Monday, June 22, 2009

Character vs. Plot? Or something else.

Vicki here, with 0.02 cents to add to the great debate.

It’s like Coke vs. Pepsi or Betty vs. Veronica or Kirk vs. Spock. The endless argument about which one is better: Character or plot. I come down hard on the character side, but I’d like to throw in a third option: Setting.

I have been known to choose books because of their setting, and only because of the setting. For example, that is how I first came to Dana Stabenow’s Kate Shugak series, because I am interested in the far north. When I heard that Debby’s book, Fire Prayer, is set on Molokai, the most “Hawaiian” of the islands, I snapped it up and was not disappointed. I love wilderness and small town settings, probably because I like wilderness and small towns in real life. I love the quirky, modern British books set in towns and the countryside, such as those of Aline Templeton and Stuart Pawson.

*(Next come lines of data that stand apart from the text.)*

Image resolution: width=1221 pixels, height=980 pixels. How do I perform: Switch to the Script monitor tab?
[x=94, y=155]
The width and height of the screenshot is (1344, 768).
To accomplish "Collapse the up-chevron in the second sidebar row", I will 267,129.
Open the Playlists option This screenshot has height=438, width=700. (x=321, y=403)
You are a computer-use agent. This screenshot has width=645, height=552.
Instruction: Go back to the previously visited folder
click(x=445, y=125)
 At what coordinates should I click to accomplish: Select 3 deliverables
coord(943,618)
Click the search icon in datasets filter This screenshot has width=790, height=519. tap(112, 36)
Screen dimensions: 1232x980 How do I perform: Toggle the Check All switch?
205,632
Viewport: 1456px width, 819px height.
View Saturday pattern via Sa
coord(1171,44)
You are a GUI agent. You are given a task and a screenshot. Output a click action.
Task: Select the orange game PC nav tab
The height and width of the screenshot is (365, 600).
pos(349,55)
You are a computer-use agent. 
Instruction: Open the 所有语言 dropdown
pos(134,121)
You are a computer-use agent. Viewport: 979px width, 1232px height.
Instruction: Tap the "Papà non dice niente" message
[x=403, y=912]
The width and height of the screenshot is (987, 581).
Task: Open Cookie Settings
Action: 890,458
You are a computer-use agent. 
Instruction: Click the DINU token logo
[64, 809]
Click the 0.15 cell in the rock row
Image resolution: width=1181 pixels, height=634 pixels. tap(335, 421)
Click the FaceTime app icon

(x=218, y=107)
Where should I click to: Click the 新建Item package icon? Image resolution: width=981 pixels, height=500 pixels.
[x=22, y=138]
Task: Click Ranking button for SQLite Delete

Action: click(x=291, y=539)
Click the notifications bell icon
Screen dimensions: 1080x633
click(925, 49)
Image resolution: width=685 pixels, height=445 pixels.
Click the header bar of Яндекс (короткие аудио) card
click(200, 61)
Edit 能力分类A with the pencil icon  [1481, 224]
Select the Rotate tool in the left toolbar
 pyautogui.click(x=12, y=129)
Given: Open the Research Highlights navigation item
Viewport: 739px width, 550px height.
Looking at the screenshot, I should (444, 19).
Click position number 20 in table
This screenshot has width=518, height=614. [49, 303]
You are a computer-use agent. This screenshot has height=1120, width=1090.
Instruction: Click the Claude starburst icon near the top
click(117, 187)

Personally, I almost never read a book set in a big city. I’ve never considered why before. Perhaps because I find that most big cities are pretty much the same, and I don’t want to be in a city in my real life, so why would I go there in my fictional life? Exceptions? Sure. I have just finished 74 Miles Away by my Prince Edward County fellow author J.D. Carpenter. Great book, and I enjoyed it despite the fact that it is set in Toronto (although it does have a small scene in the County.) J.D. is working on a new book that is set in the County and I can’t wait for that one. Rick’s books are mostly set in Toronto, but I make an exception for his because the characters are always so wonderful. I wonder if Rick’s books could be called “Music-based”. Does anyone pick up Case of You and say “Oh, yeah. A book with jazz musicians. I’m in.”

Anything other than character/setting/plot? On a panel at Left Coast Crime someone told me her book was ‘background’ based. That was a new one. What she meant is that the most important thing in the book is the backstory. The excellent Starvation Lake by Bryan Gruley might fall in that category.

Time period probably falls under setting, and I’d suggest that most historical novels are heavily setting based. My own Gold Digger simply would not work in any other time in any other place. When I got the germ of an idea for that series, the first thing I had was the setting: Dawson, Yukon in the gold rush year of 1898. I then populated the setting with characters and only then started working out the plot. I would guess Donis’s books evolved in the same manner.

Character/Plot/Setting/Backstory/Music. Pick your poison. It’s what makes crime fiction such a marvellous field.

4 comments:

Ann Parker said...

I'll cast my vote with you, Vicki, for setting. :-)

Donis Casey said...

I almost mentioned setting, and I wish I had and put it as well as you did. I'm very prone to chose a book for its setting.

LINDA M. FAULKNER said...

When I'm selecting a book, setting doesn't even enter the equation. Yes, I have preferences. But if the writer's voice--or the character--grabs me in the first paragraph or two, I'm hooked and don't care about the locale.

Charles benoit said...

It's Diet Coke, Veronica and Kirk. It's also Ginger, the Marx Brothers, the Coyote and Conan O'Brien.

As for setting...that will take some thought, but I have a few of them brewing.